Presidium of the Mongolian People's Republic (1924–1951; 1990–1992)

The Little Khural (Note: Бага Хурал, /mn/) or the State Little Khural (Note: Улсын Бага Хурал, /mn/) was the supreme state organ of power between sessions of the Great Khural in the Mongolian People's Republic from 1924 until 1951 and then the standing legislature from 1990 to 1992. The Little Khural was created in May 1990, following a directive by the People's Great Khural during Mongolia's 1990 Democratic Revolution. Its members were appointed in September 1990 by the Great Khural after the country's first-ever multi-party elections in July 1990.

After the adoption of the 1992 Constitution of Mongolia and subsequent elections for the first State Great Khural, the Little Khural was dissolved and succeeded by the State Great Khural on 28 June 1992.

== History ==

=== 1924–1950 ===
After the ratification of the 1924 Constitution and the establishment of the Mongolian People's Republic, the Little Khural was established, consisting of thirty members elected from the lower Great Khural. The Presidium of the Little Khural, a standing organ originally consisting of five members, was also established. The chairman of the presidium was in effect the head of state, and the Little Khural elected the prime minister.

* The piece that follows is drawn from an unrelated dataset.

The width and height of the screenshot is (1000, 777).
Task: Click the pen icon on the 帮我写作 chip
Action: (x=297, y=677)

The first session of the Little Khural began on 29 November 1924. It originally met two to three times a year, but in the 1930s, during the Stalinist repressions in Mongolia, this rate dwindled to once every two or three years. After 1937, it had only three members. Towards the end of World War II, in solidarity with the Soviet Union, the Little Khural declared war against the Empire of Japan on 10 August 1945. The Little Khural held its 32nd and last session in February 1950. In 1951, Mongolia amended its constitution and abolished the Little Khural in favor of the unicameral People's Great Khural.

=== 1990–1992 ===
During the 1990 Democratic Revolution, the 1960 Constitution was amended in May 1990 to end one-party rule. a standing legislative body from the existing People's Great Khural. This new State Little Khural was to consist of 50 representatives selected by the Great Khural. Three-quarters of these members had to be chosen from among the 430 members of the Great Khural. The seats in the Little Khural were apportioned among the parties that participated in the 1990 legislative elections, the first multi-party elections to be held in Mongolia. One seat equaled 5% of the total party vote.

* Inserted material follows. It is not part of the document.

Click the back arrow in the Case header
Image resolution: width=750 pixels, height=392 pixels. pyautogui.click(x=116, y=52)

==== 1990 legislative elections ====

On 22-29 July 1990, the ruling Mongolian People's Revolutionary Party (MPRP) secured 343 seats, the Mongolian Democratic Party (MDP) 23 seats, the Mongolian National Progress Party (MNPP) 7 seats, the Mongolian Social Democratic Party (MSDP) 4 seats, the Mongolian Free Labour Party 1 seat, and independents 51 seats. The newly elected Great Khural was sworn in on 3 September 1990, the same day its first session convened. During its first session, the People's Great Khural elected Radnaasümbereliin Gonchigdorj (MSDP) as chairman (also ex officio vice president), Kinayatyn Zardykhan (MPRP) as deputy chairman, Byaraagiin Chimid (MPRP) as secretary, along with the remaining 50 representatives to the Little Khural. Out of the 50 members, 38 were deputies to the People's Great Khural.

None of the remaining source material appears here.